In the fall of last year, I received To Be of Use: The Seven Seeds of Meaningful Work, by Dave Smith. The title certainly was compelling and intimately related to my own philosophy toward work. The book is not only an autobiography of a man dedicated to making this world a better place, but a field guide for all of us to use to connect our work to something greater than ourselves. Dave Smith was the original founder of Smith & Hawken, a company dedicated to organic gardening (sadly, Smith & Hawken was bought up by Scott Seed and changed into the kind of empty Pottery Barn-like store that Dave fought against).

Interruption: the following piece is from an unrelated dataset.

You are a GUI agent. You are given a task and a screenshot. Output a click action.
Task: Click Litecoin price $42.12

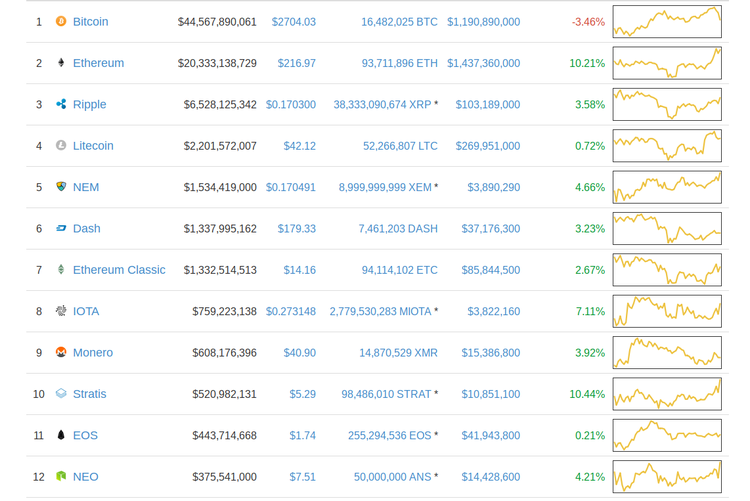pos(299,146)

It has seven chapters with each one focused on a particular value or seed. And the chapters flow easily from one to the next: faith, hope, justice, temperance, prudence, courage, and love. In each, he offers his own personal experiences as a testament to what an individual can do with their life. He writes of how he left his high-paying job as a computer programmer to work for Cesar Chavez and five dollars a week. He speaks candidly about his spiritual wandering from a fundamentalist Christian upbringing toward Quakerism.

What I found most refreshing is his take on business and entrepreneurism. His story is an inspiring account of how business can be a force for good in the world and that a successful business can be measured by such ideals as responsibility, compassion, and service to the common good. At a time in our history when many companies are better known for their greed and maliciously competitive actions, we need more men and women to follow the path of Dave Smith.

A final quote, which I believe sums up the main theme of To Be of Use:

Meaning comes most naturally when we find and fulfill our purpose. This implies that there is an overall higher purpose, one beyond simply surviving and satisfying our own selves on what someone once called our separate little islands of commodities. We find our purpose in responsibility and service to others, living our values – making things better, fairer, happier for others.